# If it's alright, I'd like to talk about technique.



## AdrianEastwind (Feb 19, 2007)

I'm looking around at all the stories here, and I'm actually quite impressed.  I was wondering: I'm getting into writing a little bit, and was trying to figure out where to start constructing my world.  How do you do it?  Do you do it character by character, do you do it by the places, do you do it by the events, or do you do it all at once, one by one?

Just trying to understand,
AdrianEastwind


----------



## Whizbang Dustyboots (Feb 19, 2007)

The Story Hours vary, so there's not really one answer. Some folks, like myself, are writing up logs or addendums to actual campaigns, in which their worlds and characters are defined before or during play. With other folks, who are doing fiction, the answer is probably more similar to what any other fiction author would give you.

If you're starting from scratch and not writing a log of a game, I'd start with whatever inspires you, create whatever shows that off to best effect and leave everything else out, except where it's necessary for the story to make sense.


----------



## Angcuru (Feb 20, 2007)

This actually pertains quite a bit to what I write.  I had a story hour up for a while following a mix of my own creative writing and Play by Post material (See Sig - A New Power), which tanked after a bit and the last update is me finished, having covered all game material and make a quick update using just my creative material to get back to that after having worked with other people for a few months.  I'm actually planning on getting some more writing done tonight, so I may have an update for that one soon.

It's essentially taking an idea I had for several characters, specifically two atypical Jedi showing up around the same time as Star Wars Episode 2 and giving it a go in writing.  There was a post or two with just creative introductory material, then it zooms forward several decades to post Episode 6 shortly after the events in the movie. At this point the players come into play and it becomes a recording of a PBP game.  There is some loose interaction with the core story of Star Wars and a few of its characters at points, largely as flashbacks between the PBP era and events of my own two characters.  

Lots of lightsaber fighting, new philosophies on the force and politics, and for a lengthy span our heroes are repairing their ships which have crashlanded on a planet inhabited seemingly exclusively by giant vegetation and voractious flesh-eaters.  This in top of landing on top of a new order of Force Users who have discarded the teachings of both Sith and Jedi and are beginning their make own presence felt in the Galaxy.  All the while a Rebel operative and a very strong-willed droid are sent on a covert mission in response to Rebel Intelligence spotting our heroes' distress signal, in the middle of previously uncharted space several light years from the Outer Rim.  Plus, the Empire caught wind of the same signal and are on their way to claim new territory, and 'remove' anyone who gets in their way.
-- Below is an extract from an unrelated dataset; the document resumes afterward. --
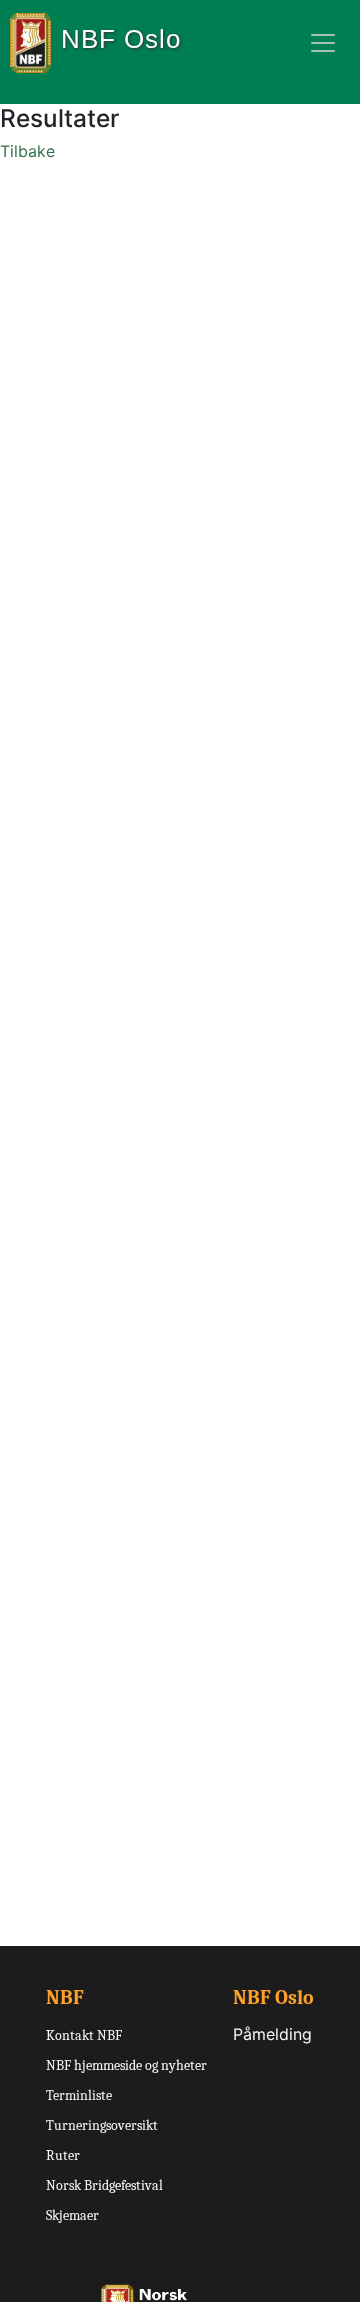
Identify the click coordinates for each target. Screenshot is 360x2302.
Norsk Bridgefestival (104, 2185)
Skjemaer (72, 2215)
As far as just making something up, I just take an existing world and give it my own touch, though I have been developing an entirely new world based off of my own ideas.  Gonna be a while before there's enough there to write something with.


----------



## el-remmen (Feb 21, 2007)

Check the "How to Write a Story Hour" link in my sig.  It is one man's opinion, but between it and the comments by others in that same thread you should be able to find something useful.

I know some of the points in the essay address some of your questions regarding background material included. . .


----------



## talien (Feb 21, 2007)

Amen.  El-Remmen speaks wisely.


----------